A coworker of mine recently told me about how valueForKey: works on an NSArray instance. It will enumerate the contents of the array and invoke valueForKey: on each element, returning an autoreleased array instance of the response of the elements. Formally, valueForKey: on an NSArray is a projection of your data to specific values. This is the same as a Select() on a .Net collections object. The following code:
NSArray *array = [[NSArray alloc] initWithObjects:
[NSDictionary dictionaryWithObjectsAndKeys:
@"First Object", kNameKey,
[NSNumber numberWithInt:0], kNumberKey,
nil],
[NSDictionary dictionaryWithObjectsAndKeys:
@"Second Object", kNameKey,
[NSNumber numberWithInt:1], kNumberKey,
nil],
[NSDictionary dictionaryWithObjectsAndKeys:
@"Third Object", kNameKey,
[NSNumber numberWithInt:2], kNumberKey,
nil],
nil];
NSArray *selectedArray = [array valueForKey:kNameKey];
for (id obj in selectedArray)
NSLog(@"%@", obj);
Produces the expected output: First Object Second Object Third Object
This is pretty cool! We used it for retrieve JSON parsed to an array of dictionaries used for contents of a UIPickerView.
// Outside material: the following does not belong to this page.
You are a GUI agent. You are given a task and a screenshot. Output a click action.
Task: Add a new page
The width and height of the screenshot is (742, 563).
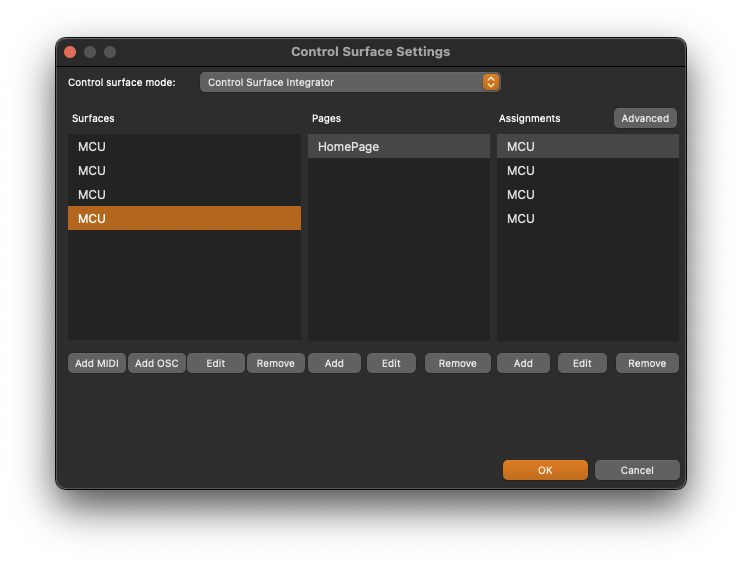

Each element had a user-displayed value and an internal value. This saved us from having to write a method to convert from the user-visible to the corresponding internal value.
This got me thinking what other things the Objective-C collections API would let you do to avoid writing unnecessary code; I don’t have time to summarize my results now, but take a look at the Collections Operators. How many for loops could those save in your code?